Minister of industries, mines and energy Modestus Amutse says he will clarify aspects of the anti-fuel hoarding directive he issued on Thursday.
The directive stated that service stations should only refuel vehicles, and not jerry cans or oil drums. This raised concerns with stakeholders in the farming and tourism industries, who depend on service stations for fuel to refill their generators and machinery.
Responding to questions from The Namibian, Amutse said the ministry’s intention is to prevent panic buying, not to prevent those who need fuel from purchasing it.
“I will direct the [fuel] retailing industry to assist the people who need assistance. The aim was simply to manage the panic buying so we don’t create artificial demand in the country,” Amutse said.
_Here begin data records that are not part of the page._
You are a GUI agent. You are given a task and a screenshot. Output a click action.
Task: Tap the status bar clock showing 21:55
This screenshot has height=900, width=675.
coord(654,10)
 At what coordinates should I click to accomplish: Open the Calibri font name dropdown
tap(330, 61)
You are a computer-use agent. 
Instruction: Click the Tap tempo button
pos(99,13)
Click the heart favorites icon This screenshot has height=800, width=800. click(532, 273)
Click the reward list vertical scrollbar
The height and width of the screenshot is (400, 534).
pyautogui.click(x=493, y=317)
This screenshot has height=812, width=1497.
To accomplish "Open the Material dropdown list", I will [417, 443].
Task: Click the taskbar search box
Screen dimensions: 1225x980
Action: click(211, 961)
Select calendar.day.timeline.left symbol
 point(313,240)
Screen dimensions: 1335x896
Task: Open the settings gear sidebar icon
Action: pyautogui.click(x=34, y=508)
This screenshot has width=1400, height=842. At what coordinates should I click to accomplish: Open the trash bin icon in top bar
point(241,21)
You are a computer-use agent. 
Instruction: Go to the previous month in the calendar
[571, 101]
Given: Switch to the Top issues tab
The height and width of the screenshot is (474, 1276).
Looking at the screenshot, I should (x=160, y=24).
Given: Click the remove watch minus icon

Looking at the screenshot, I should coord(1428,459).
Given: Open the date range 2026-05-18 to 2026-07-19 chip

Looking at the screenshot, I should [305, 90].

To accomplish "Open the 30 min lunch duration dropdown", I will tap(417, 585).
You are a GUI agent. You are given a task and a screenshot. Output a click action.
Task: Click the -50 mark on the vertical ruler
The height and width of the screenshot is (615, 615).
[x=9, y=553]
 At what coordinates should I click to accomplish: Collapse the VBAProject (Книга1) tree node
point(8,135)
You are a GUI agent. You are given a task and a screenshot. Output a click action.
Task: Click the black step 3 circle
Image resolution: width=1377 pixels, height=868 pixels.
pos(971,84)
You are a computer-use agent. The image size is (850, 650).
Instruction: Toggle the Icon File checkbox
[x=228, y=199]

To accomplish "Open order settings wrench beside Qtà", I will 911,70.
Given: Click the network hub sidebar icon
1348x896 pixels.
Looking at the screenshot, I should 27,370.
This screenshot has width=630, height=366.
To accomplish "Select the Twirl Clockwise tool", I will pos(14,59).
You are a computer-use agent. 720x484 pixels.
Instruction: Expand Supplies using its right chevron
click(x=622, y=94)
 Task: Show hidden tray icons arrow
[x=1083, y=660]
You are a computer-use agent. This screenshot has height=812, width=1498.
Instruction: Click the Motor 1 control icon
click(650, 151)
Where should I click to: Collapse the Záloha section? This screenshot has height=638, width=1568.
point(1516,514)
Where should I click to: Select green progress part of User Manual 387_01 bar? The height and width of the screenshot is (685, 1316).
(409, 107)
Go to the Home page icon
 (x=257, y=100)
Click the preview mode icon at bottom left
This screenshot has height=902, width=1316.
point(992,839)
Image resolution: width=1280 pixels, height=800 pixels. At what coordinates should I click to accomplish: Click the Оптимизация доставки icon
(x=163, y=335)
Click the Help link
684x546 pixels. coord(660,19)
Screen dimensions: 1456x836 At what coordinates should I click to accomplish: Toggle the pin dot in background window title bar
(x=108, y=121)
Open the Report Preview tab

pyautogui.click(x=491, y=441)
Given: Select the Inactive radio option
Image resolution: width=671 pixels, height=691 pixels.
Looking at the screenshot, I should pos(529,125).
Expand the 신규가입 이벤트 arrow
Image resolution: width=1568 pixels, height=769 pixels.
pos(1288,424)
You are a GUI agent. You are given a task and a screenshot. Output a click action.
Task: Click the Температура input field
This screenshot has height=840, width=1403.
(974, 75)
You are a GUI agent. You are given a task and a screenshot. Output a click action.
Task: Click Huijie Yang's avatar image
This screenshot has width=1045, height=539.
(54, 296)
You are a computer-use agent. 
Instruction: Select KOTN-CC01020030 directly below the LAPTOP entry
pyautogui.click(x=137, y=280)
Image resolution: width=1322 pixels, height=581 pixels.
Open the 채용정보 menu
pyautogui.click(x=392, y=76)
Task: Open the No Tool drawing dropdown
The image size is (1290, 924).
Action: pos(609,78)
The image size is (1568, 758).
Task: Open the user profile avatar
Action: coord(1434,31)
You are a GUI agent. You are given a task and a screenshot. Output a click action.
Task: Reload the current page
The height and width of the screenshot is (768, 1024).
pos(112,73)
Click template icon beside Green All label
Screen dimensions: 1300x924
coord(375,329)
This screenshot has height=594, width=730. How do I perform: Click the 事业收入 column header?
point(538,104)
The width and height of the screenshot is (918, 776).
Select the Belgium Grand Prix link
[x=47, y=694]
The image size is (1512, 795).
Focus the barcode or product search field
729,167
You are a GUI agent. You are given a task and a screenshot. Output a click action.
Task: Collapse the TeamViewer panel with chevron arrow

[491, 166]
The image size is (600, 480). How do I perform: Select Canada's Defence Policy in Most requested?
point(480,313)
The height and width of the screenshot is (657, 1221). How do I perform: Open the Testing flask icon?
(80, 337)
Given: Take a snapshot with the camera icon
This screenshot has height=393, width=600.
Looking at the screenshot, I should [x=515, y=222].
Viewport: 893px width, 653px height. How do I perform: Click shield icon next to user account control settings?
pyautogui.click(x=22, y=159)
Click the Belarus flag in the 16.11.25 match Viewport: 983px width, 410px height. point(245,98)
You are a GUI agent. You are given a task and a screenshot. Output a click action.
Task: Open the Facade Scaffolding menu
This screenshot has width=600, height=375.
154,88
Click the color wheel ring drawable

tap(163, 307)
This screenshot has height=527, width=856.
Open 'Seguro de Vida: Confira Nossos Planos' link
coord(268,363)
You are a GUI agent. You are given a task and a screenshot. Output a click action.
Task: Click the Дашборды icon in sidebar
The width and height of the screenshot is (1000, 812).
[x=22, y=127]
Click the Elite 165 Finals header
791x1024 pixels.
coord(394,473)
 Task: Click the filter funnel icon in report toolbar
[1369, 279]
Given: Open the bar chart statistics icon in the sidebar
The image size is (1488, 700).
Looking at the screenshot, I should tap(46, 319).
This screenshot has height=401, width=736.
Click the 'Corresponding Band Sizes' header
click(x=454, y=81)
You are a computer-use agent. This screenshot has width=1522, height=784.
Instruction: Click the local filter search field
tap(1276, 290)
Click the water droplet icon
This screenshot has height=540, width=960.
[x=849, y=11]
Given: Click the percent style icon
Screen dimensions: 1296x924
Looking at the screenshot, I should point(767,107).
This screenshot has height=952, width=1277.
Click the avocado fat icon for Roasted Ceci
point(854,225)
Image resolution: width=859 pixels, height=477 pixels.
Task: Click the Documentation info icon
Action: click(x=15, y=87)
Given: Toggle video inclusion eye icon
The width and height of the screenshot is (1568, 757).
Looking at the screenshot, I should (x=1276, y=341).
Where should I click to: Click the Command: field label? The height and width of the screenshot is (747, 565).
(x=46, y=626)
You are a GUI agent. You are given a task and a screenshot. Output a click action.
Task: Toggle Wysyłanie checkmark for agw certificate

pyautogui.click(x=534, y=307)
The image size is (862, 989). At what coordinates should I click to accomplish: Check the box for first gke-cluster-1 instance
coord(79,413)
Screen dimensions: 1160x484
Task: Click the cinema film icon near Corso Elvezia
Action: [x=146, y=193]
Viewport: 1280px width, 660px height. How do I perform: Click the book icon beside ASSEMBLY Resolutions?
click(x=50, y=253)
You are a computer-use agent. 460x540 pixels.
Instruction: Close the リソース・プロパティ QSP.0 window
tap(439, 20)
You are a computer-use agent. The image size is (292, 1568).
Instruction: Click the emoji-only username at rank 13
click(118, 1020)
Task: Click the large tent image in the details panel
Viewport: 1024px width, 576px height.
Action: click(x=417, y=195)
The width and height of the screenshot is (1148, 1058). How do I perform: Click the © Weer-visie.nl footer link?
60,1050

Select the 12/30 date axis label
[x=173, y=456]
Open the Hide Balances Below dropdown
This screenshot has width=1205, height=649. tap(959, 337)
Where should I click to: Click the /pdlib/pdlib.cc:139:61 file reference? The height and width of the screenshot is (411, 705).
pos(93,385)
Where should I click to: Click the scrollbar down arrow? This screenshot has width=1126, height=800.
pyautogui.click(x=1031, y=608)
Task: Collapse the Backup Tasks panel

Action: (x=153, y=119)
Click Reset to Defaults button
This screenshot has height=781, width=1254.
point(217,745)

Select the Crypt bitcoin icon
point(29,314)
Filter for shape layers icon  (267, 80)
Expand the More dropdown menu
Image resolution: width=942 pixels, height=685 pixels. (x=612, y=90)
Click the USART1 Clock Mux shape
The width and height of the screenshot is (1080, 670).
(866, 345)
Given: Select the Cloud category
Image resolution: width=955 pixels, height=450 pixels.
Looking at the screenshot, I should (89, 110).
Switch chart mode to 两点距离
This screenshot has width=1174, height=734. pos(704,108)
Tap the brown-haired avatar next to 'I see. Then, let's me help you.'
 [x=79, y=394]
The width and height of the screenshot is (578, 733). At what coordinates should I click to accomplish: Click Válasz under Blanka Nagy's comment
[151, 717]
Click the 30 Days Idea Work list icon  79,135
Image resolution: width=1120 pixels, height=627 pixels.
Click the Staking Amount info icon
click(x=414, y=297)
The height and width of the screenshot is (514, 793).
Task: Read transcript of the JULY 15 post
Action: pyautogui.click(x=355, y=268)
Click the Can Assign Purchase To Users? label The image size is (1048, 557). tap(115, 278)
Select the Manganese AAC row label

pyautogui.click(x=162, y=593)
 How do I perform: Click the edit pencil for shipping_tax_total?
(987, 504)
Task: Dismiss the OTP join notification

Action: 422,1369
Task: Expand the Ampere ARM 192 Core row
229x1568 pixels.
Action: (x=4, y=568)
The directive included an exemption for customers with a consumer installation certificate – often obtained by members of the agricultural and construction sectors.
However, the Fuel and Franchise Association (Fafa) on Friday said the vast majority of Namibian farmers do not hold such certificates.
The certificate process is designed for fixed, purpose-built fuel storage systems.
The farmers who are refilling their drums are typically farming operations who buy fuel from service stations in bulk in order to refuel their agricultural vehicles, run their generators to pump water, and are geographically isolated.
“Agricultural fuel demand is operational and predictable, not speculative. It is fundamentally different from the hoarding behaviour the directive rightly seeks to prevent,” Fafa chairperson Michael Ludeke said in a letter to the minister seen by The Namibian.
The tourism and hospitality industry also voiced concerns with the new directive. The Federation of Namibian Tourism Associations (Fenata) on Friday called on the tourism ministry to intervene in the restrictions.
“Much of our tourism product outside urban areas involves transport, offered by game drive vehicles, as well as boats along rivers, apart from the use of generators for power generation in areas that are not connected to the national grid,” chief executive of the Hospitality Association of Namibia Gitta Paetzold said.
She said the tourism industry regularly fills up on fuel with fuel containers at service stations and then transports the fuel to the remote areas where the industry operates.
Paetzold added that Fenata members in Zambezi have already been informed that service station owners have been instructed not to sell any fuel by containers.